Repository files navigation

QualiDeID

Local de-identification and consistent pseudonymization for qualitative research data: interview transcripts, focus groups, and open ended responses.

QualiDeID finds the identifiers in a transcript (names, emails, phone numbers, organizations, places, and more), gives each person, organization, and place a consistent pseudonym, lets you review and correct the proposals, and writes de-identified copies plus a pseudonym map and an audit log. The same identifier becomes the same pseudonym across every file and every mention, which is the part that hand editing in a word processor always gets wrong.

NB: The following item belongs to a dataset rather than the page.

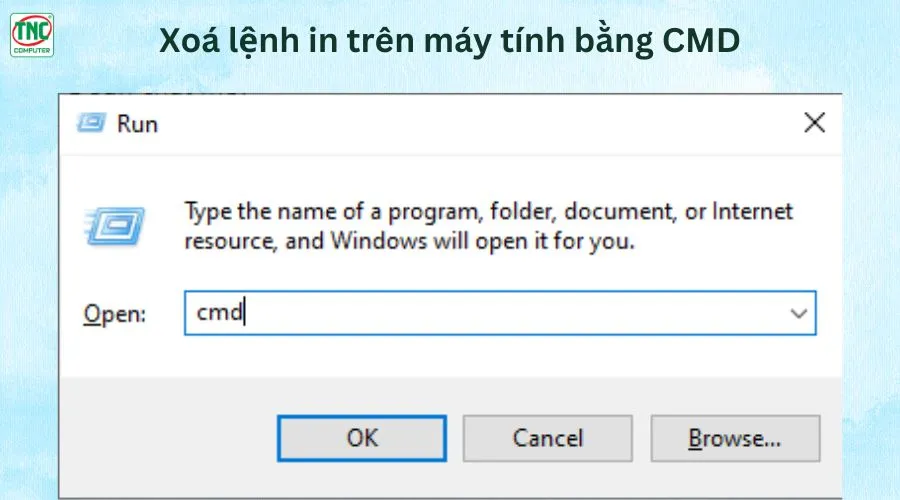This screenshot has width=900, height=500.
Task: Click the word CMD in the heading
Action: click(701, 41)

It runs fully offline. The default detection engine is pure Python (no model download, no network, no API key). Optional backends (Microsoft Presidio, or a local LLM via Ollama for quasi identifiers) can be switched on, but are never required.

The gap it fills

General PII tools exist (Presidio is the obvious one), but they are frameworks aimed at structured or enterprise data and one shot redaction. None of them provides the qualitative research workflow: consistent pseudonyms across a whole corpus, a human review and merge step, transcript formats (DOCX, VTT, SRT), and an audit log fit for an ethics board. Searches for a research specific tool turn up only manually anonymized thesis data, not software. QualiDeID is that missing workflow layer. See ../OPPORTUNITIES.md for the evidence.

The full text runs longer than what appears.